Nesta semana, a reportagem detalha a investigação de dois anos da Receita sobre contratos bilionários na Saúde de São Paulo.
Serviço Social da Construção Civil (Seconci) é a entidade que está em segundo lugar no ranking das OSS que mais receberam repasses entre 2014 e 2018. Segundo dados da Secretaria Estadual de Saúde, foram R$ 3,5 bilhões em contratos. A entidade foi fundada em 1964 por um grupo de empresários para dar assistência a seus trabalhadores e famílias, e, além de hospitais públicos, também administra filantrópicos.
O Seconci afirma que já prestou esclarecimentos à Promotoria e que seus contratos geraram economia de R$ 600 milhões em cinco anos.
Na prática, por ser uma entidade de terceiro setor, a legislação permite que o Estado contrate as OSS sem licitação para a gestão de hospitais do Sistema Único de Saúde.
O Seconci faz a gestão de hospitais estatuais e municipais. Também é responsável por unidades de Assistência Médica Ambulatorial da Prefeitura da Capital.
A entidade é detentora de contratos essenciais para a logística do SUS em São Paulo, como a Central de Regulação de Ofertas de Serviços de Saúde, a Central de Armazenamento e Distribuição de Insumos de Saúde e o Serviço Estadual de Diagnóstico por Imagens II.
Em uma investigação que se iniciou em 2016, e foi encerrada em dezembro de 2018, com uma representação por atos de improbidade administrativa contra a cúpula do Seconci, a Receita Federal enumerou uma série de supostas irregularidades.
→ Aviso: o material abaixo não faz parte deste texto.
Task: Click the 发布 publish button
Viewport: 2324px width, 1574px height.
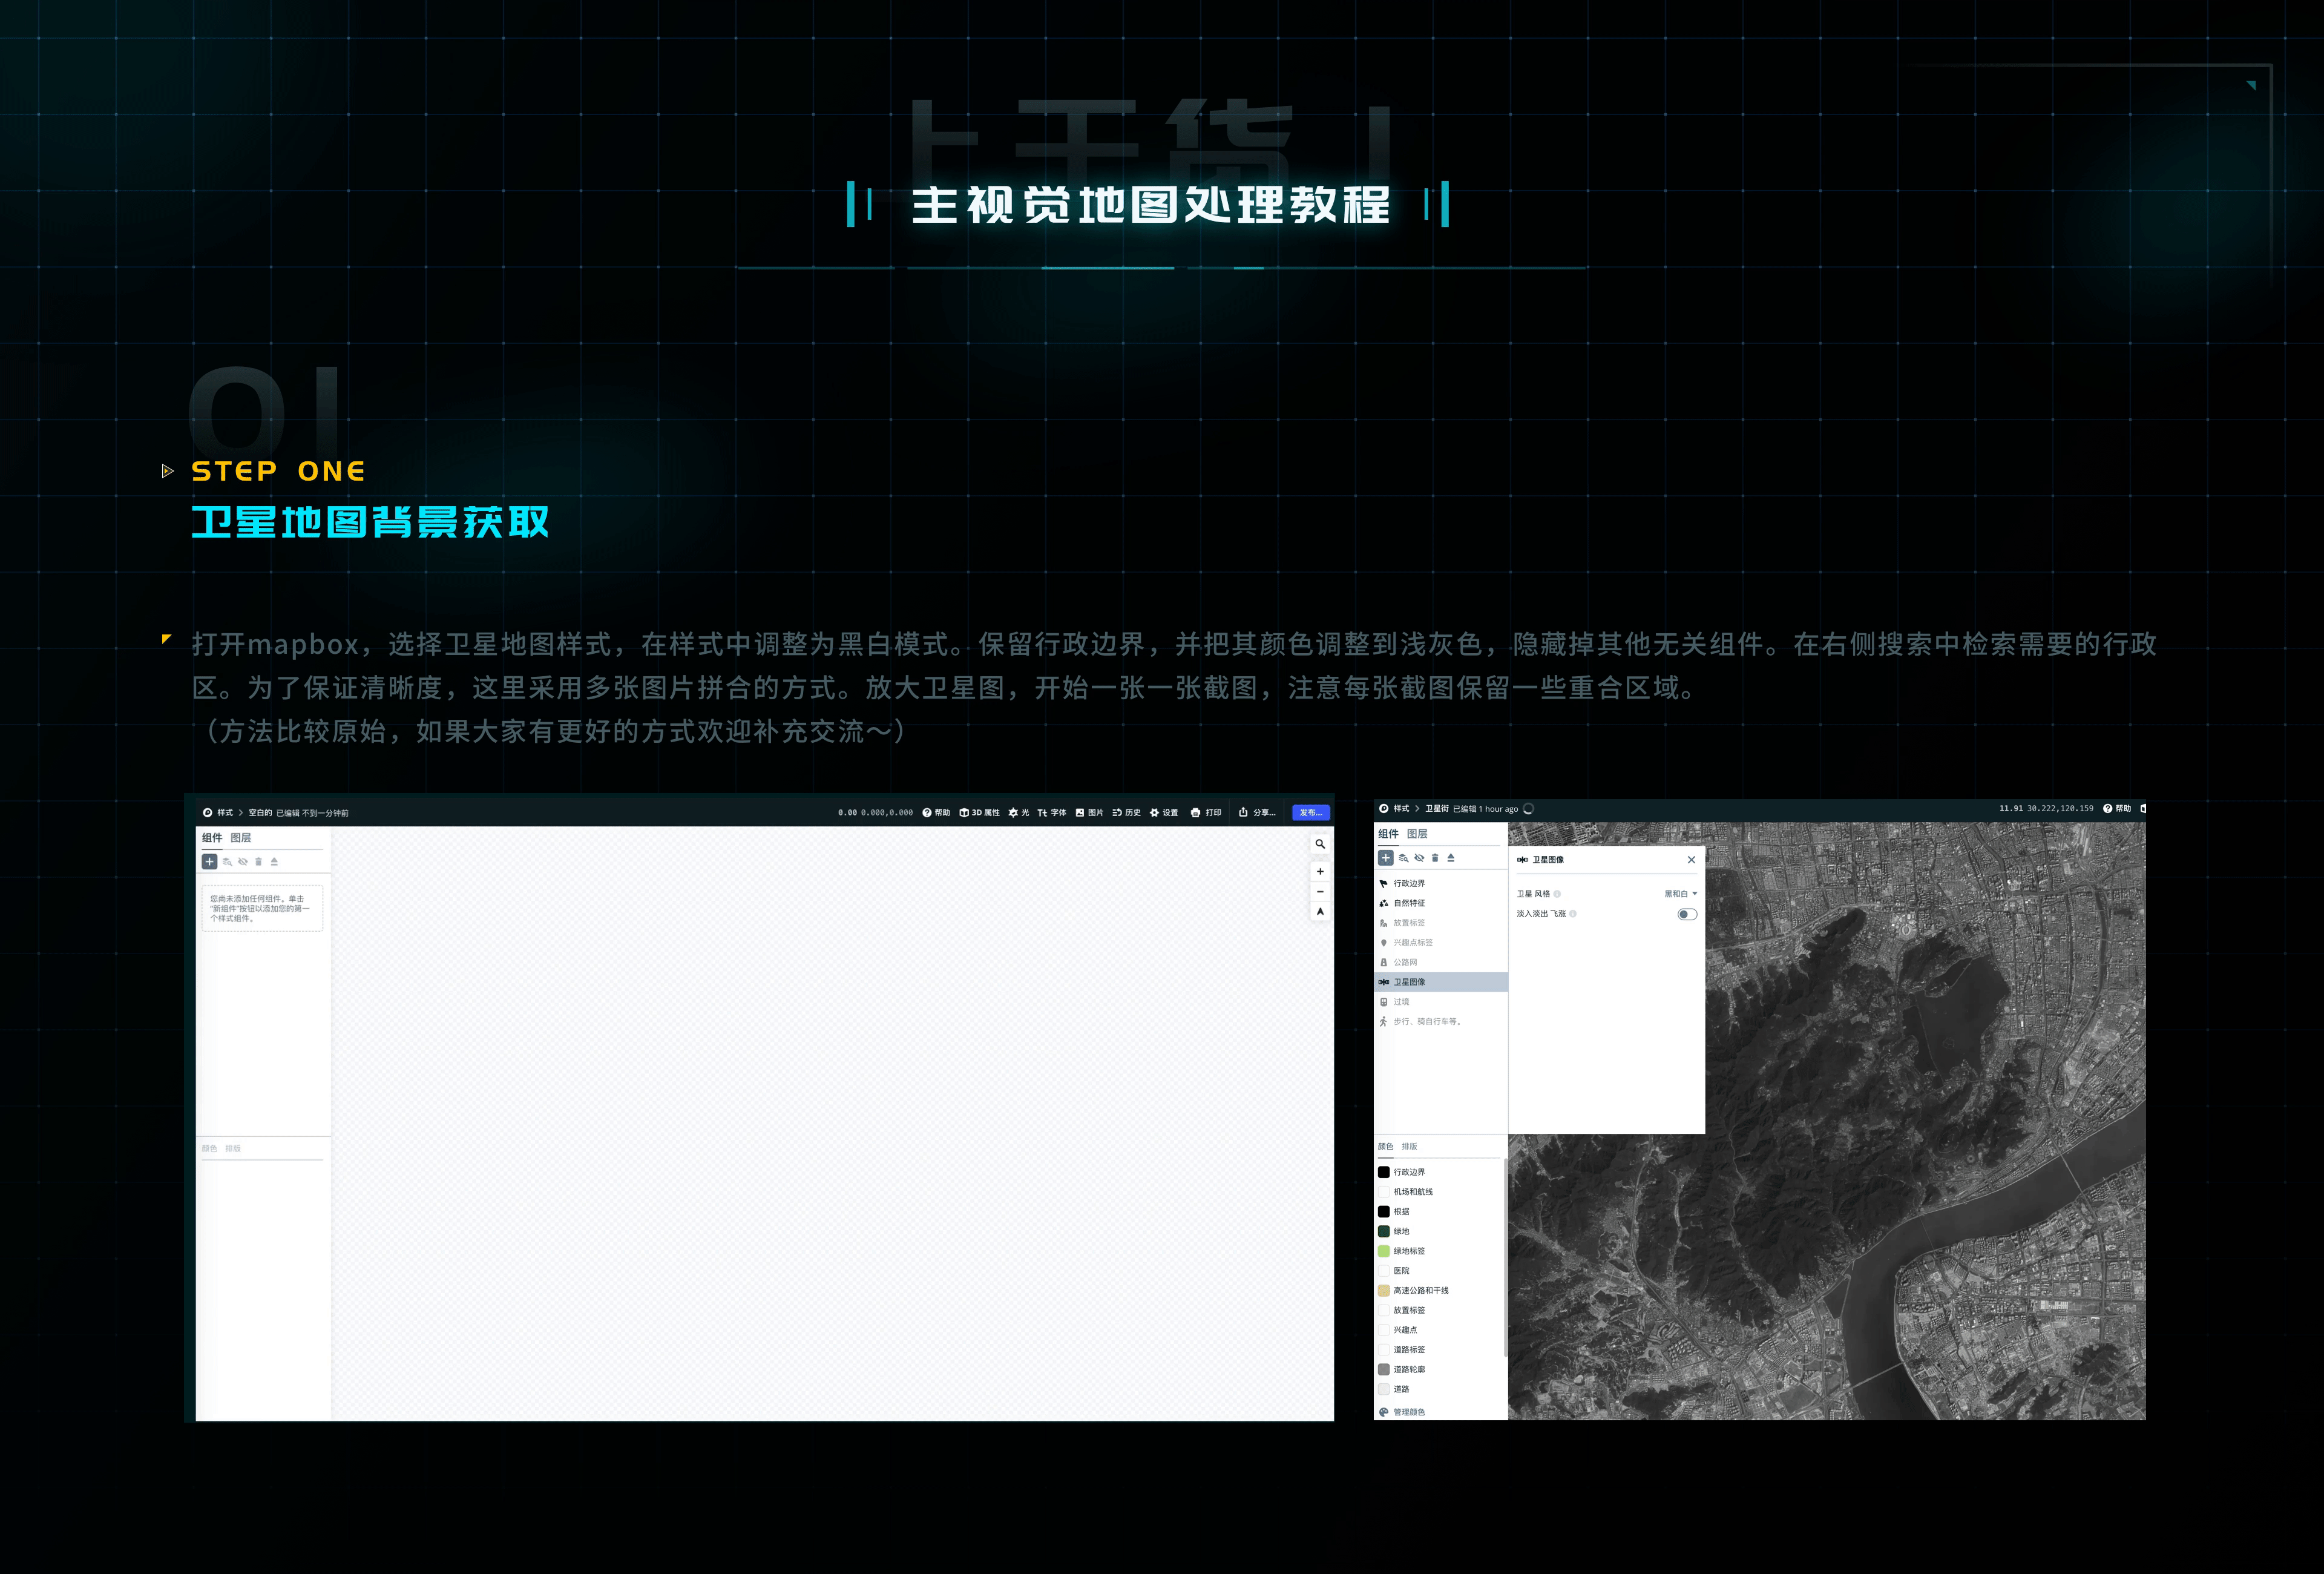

A devassa selecionou parte dos contratos da entidade. Durante dois anos, auditores fizeram 13 pedidos de documentos ao Seconci. Realizaram também 12 diligências em empresas contratadas pela entidade, no âmbito de convênios com o Poder Público. Parte delas, ligada aos próprios dirigentes da OSS.
Entre as medidas adotadas pelo fisco, está o envio à Promotoria de São Paulo. Um inquérito foi aberto e distribuído à promotora de Justiça Karyna Mori. Ela pediu explicações à entidade, aos Tribunais de Contas do Estado e do Município, e às secretarias estadual e municipal de Saúde.
Entre os casos apontados pela Receita, serviços supostamente pagos em duplicidade, ou despesas com contratos nunca executados, além de cláusulas contratuais ‘prejudiciais ao interesse público’, e renovações de contrato automáticas, sem a devida pesquisa de mercado.
Entre as diligências presenciais da Receita, estão sedes de empresas que foram subcontratadas pelo Seconci no âmbito de contratos públicos.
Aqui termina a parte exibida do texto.